For a long moment, I allow myself to stare at him. This close, even in the dark, he’s utterly breathtaking. In such a way that I could forget how I came here. I could even push aside the fact that my father signed my life over to him. I’m still convinced he’s a bastard, but he’s right.
He is bad for me.
He will hurt me.
But even so, people I thought were keeping me safe all my life were clearly lying to me. The realization hits me suddenly—I’m alone. I don’t have my parents to save me, which means I have to save myself.
My decision is made. I lock my gaze on his and nod. “Then allow me to learn more about the man I’m vowing to spend the rest of my life with.”
22
Lycan
Her request shouldn’t be difficult for me, but it is. I can’t deny the thought of someone knowing me inside and out scares the shit out of me because nobody has ever burrowed their way into my life, or my mind, for that matter. But those wide, cocoa irises seem to dig into me, and I allow her for a split second to see the fear bouncing around my mind before I shut down once more.
“I don’t appreciate my wife snooping around my office.”
“Soon-to-be wife,” she throws back, a small glimmer of a smile taking hold of her plump, pink lips, which has me hungry to devour them. I could sit her on my desk. I could also spread those long, slender thighs and feast on her sweet cunt. Temptation to do just that runs rampant through me, and I wonder what she’d do if I were to take hold of her and pin her to the smooth wooden surface and have my way with her.
Would she fight?
I would want her to. I hunger for a woman with fire to show me just how strong she is against someone like me—a beast, a wolf in an expensive suit. I step into her, my feet touching hers, the warmth of her skin burning through me.
Scarlett gently reaches for my face, her palm cupping the scruff at my jaw, sending need coursing from her tender touch to my brain. Messages of wariness hit me in the chest, but this girl, this innocent woman, can’t hurt me because she’ll never be able to find the one muscle in my body that would crack if I allowed it to. It has been locked away for so long I doubt it works besides the fact of keeping me alive.

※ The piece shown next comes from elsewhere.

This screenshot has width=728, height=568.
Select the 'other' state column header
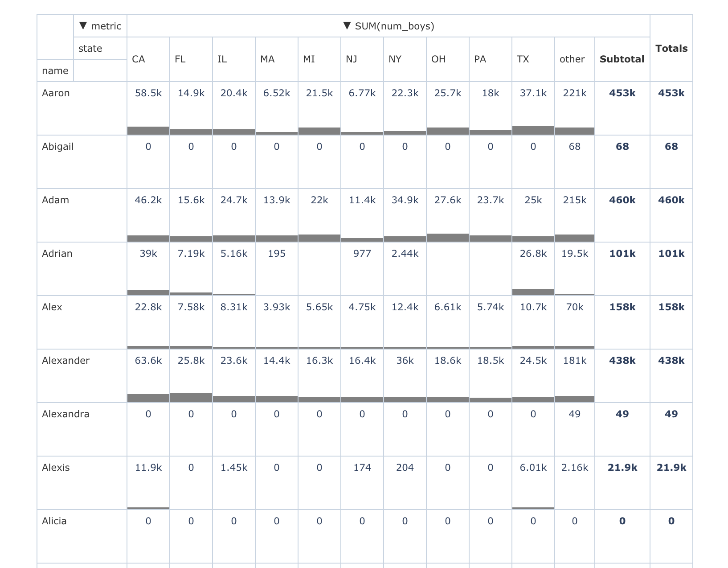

“What you’ll find is not something you’ll be able to handle, little red,” I tell her earnestly. The truth scores my esophagus, the raw honesty reminding me of just how bad I am for her.
I wanted to save her.
I wanted to claim her innocence for my own.
When her father signed the contract, I convinced myself she’d be better off with the devil than a monster. Perhaps it’s because I believed her sweet light would slowly snuff out my cloying darkness.
“You don’t know me very well, Lycan Shaw,” she tells me, both hands holding onto my face. Her thumbs circling my stubble. Her gaze drinks me in like a fine wine, but I’m nothing of the sort. I’m a smoky whiskey at best.